You can watch the mochi-ire-san confectioners at work through a glass window at Akafuku Honten.
They work facing in pairs, with one person pulling out and rolling the rice cake into firm balls and the other covering the rice cake with the red bean paste and forming the three ripples with their fingers. The ability to repeat these movements precisely every time is the mark of a true artisan. Watching the mochi-ire-san, in their adorable, old-fashioned uniforms, silently making akafuku mochi in a wooden-planked workspace gives one an unusual feeling of nostalgia.
The best part of Akafuku Honten is that you can taste the entire history of akafuku
Besides the standard akafuku mochi, another hugely popular offering at the store is tsuitachi mochi [mochi for the first day of the month]. There is a custom in Ise called tsuitachi mairi where people rise early and visit Ise Jingu on the first day of the new month to give thanks for getting through the previous month safely. In keeping with this custom, Akafuku Honten starts offering tsuitachi mochi from 4:45 a.m. for tsuitachi mairi visitors on the first day of every month apart from January 1.

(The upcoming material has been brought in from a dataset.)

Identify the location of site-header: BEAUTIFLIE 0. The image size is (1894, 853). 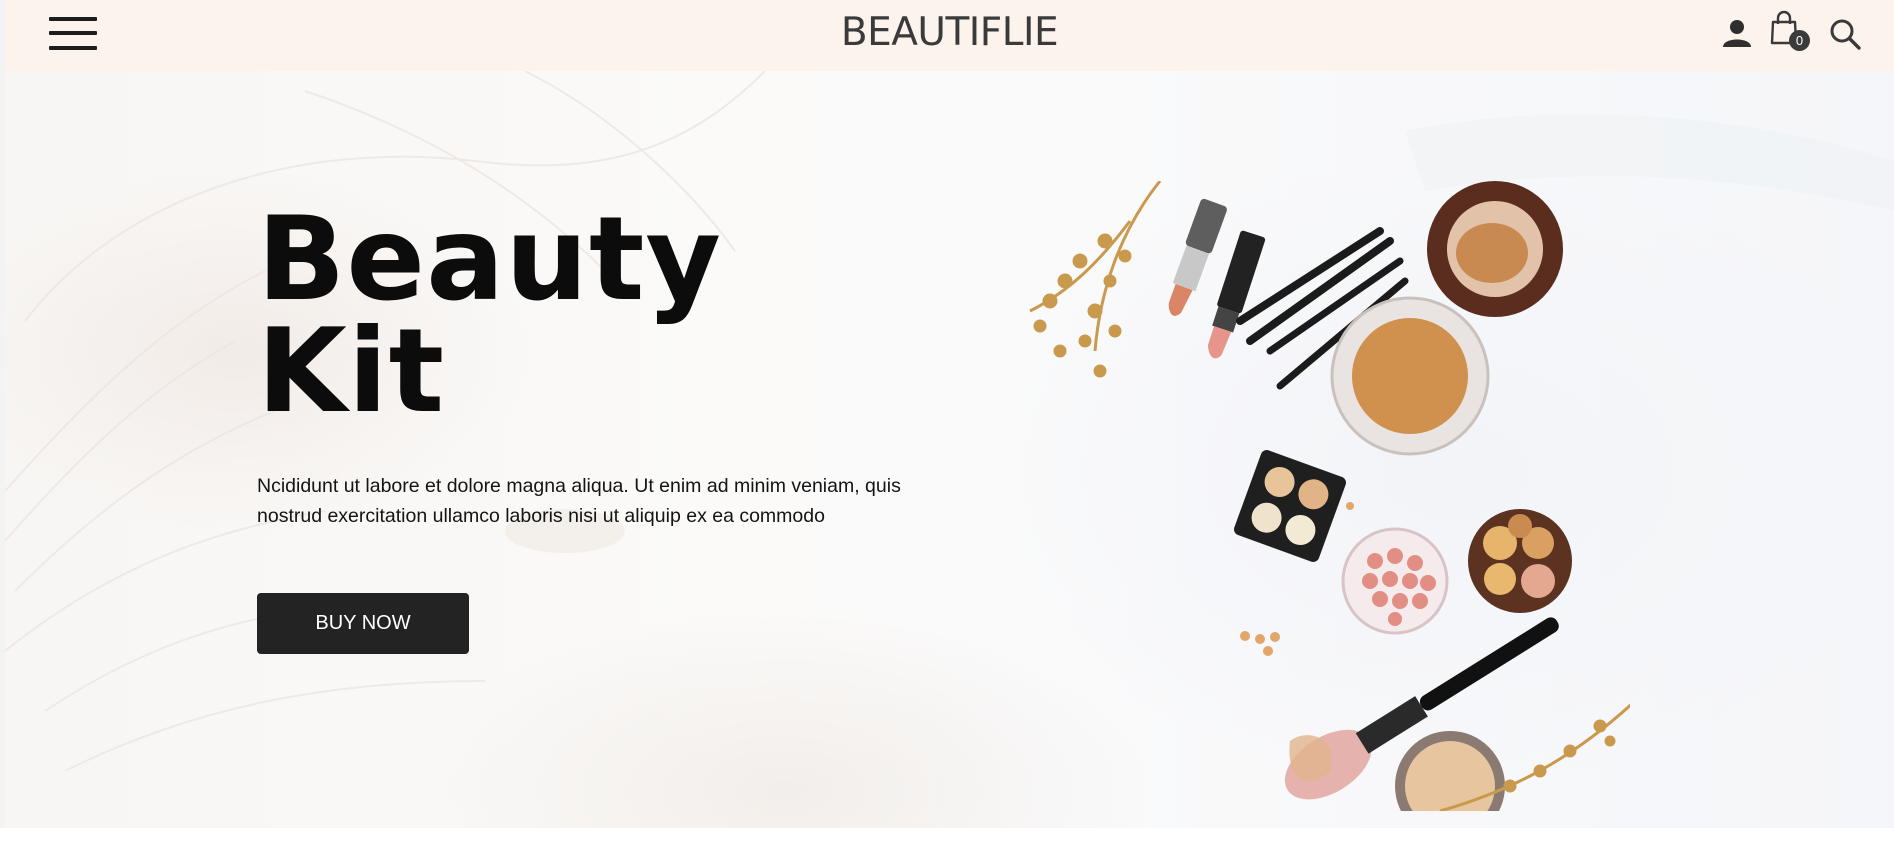
(950, 36).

“Many customers come to our store to enjoy our monthly specials that incorporate a sense of the season or local customs. For example, in July we offer take-nagashi, in which soft red bean jelly made with the red bean paste for akafuku mochi is poured into young bamboo. And for August, we offer hassaku-awamochi in keeping with the custom of eating awamochi [millet rice cake] to pray for a plentiful harvest on the first day of the eighth month on the old lunar calendar. Because of the popularity of these items, we hand out numbered tickets with specified pickup times from 5 p.m. the day before to minimize waiting times.”
During the COVID-19 pandemic, Akafuku Honten began selling a new product — white and brown mochi — with the hope of lifting people’s moods during the dark times. Each package includes four pieces each of brown-sugar-flavored brown mochi, which were produced from the Hoei period (1704 to 1711) to the Meiji period, and white mochi covered in white-colored bean paste, which the company produced in the Heisei period (1989 to 2019) and into the current Reiwa period. Sales were initially exclusive to the company’s online store, but now that the supply has stabilized, the product is available at the company’s direct outlets as well. The number of packages sold each day is limited, so be sure to visit the shop early to avoid disappointment.
Akafuku continues to create new products grounded on the traditions carried on throughout the changing times from the Edo period to the present Reiwa period. Only at Akafuku Honten can you enjoy Japanese confectioneries while watching the brisk movements of the workers, listening to the murmuring of the Isuzu River that brings a cool breeze, and contemplating the passage of time.
Akafuku takes its name from the expression sekishin keifuku, which says that if you rejoice in the happiness of others with an accepting heart like that of a newborn, happiness will make its way back to you. The store continues to symbolize the happiness of visitors to Ise Jingu.